JEWELRY ARTISANS OF MAINE
jewelry makers guild
Challenges
Every other month or so we challenge each other to construct a wearable piece of jewelry along a theme or from a specified material. The goal is to push ourselves to work in media we are unfamiliar with. The members then vote on the best creation and the winner receives a $25 gift certificate to the jewelry supply store of their choice.

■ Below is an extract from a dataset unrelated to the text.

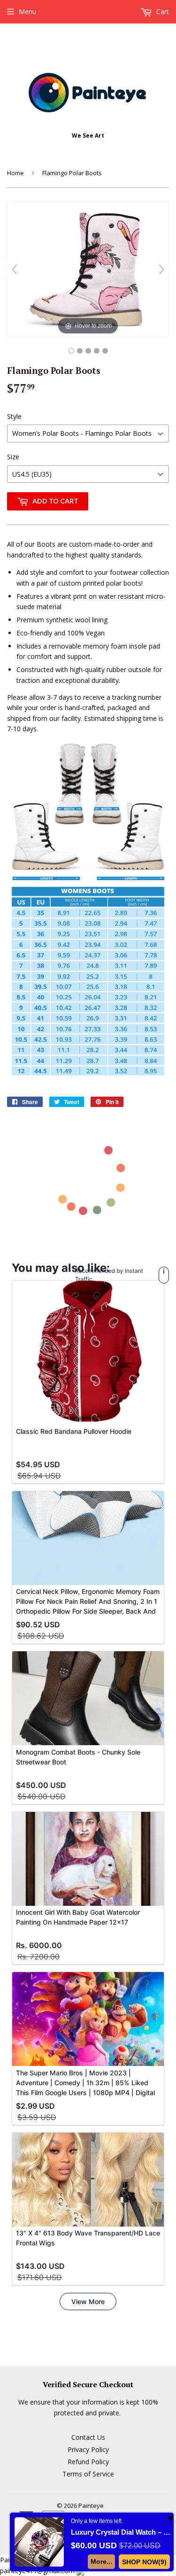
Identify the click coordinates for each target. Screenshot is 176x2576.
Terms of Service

In honor of Mother's Day we decided on "Rebirth" for our Spring challenge. This took imagination - how can you physically represent this in jewelry? Elizabeth Clark did so beautifully, with her flower-encased, resin pendant, complete with seeds and a bit of soil. Well done!
I thought the Winter! challenge would be, well...pretty cut and dried. Make something white and there you go. And yes, we did create a lot of white. But the designs were very different and it never fails to surprise how uniquely each of us views our surroundings. From sparkly, textured, delicate, and compact to microscopically detailed (an individual snowflake) and big pictureseque (snow-dirt-snow-dirt - the city plows have been busy this year!) - all of these things appear in the submittals for this month's challenge. Our winner: Marsha DeFilippo, who stole the show with her asymetrical rendition of falling snow.

This n' That
Winning Design (sold before I could get a photo!)
Our This n' That challenges take some thought! Each member brings in several pieces of the same component and everyone has to construct a wearable jewelry item using every component (you can add components, like wire, but you cannot subtract). Some of us go easy on the others - I brought in a bead (easy to string!) - while some of us go out of the way to torment the rest (how do you make something out of bobbi pins, screws, and pennies?). Deb Rollins won this challenge by creating a locket to display her components.

All Buttoned Up
Winning Design
Elizabeth Clark, one of our newest members, suggested the Button Challenge, which pretty much put us all at the same level: neophyte. In the end, we came up with a wide variety of designs and Doris Ayotte took home the award with a well constructed and perfectly wearable necklace of vintage buttons. Congratulations Doris!

The Color Orange
Winning Design
Orange is not an easy color to work with, which is why we selected it for our 2010 summer challenge. Donna Tumosa had the winning design - a fabricated argentium silver bracelet made with lampwork glass beads, torched by the artist herself.

Fabric Jewelry
Winning Design
A few weeks before our May challenge, we taught ourselves how to make cloth beads using straws wrapped in fabric. Lisa Taylor won this challenge with a fan necklace, constructed from handmade fabric beads painted silver on the edges and strung side-to-side.

What Summer Means to Me
Winning Design
Summer jewelry is orange, cream, and pink, lightweight, and jingly according to Lisa Taylor, our winner of this challenge!

Hardware Hotties
Winning Design
Jewelry contructed out of found objects (like sea glass and watch parts) is a hot commodity these days, so why not something made out of items purchased from a hardware store?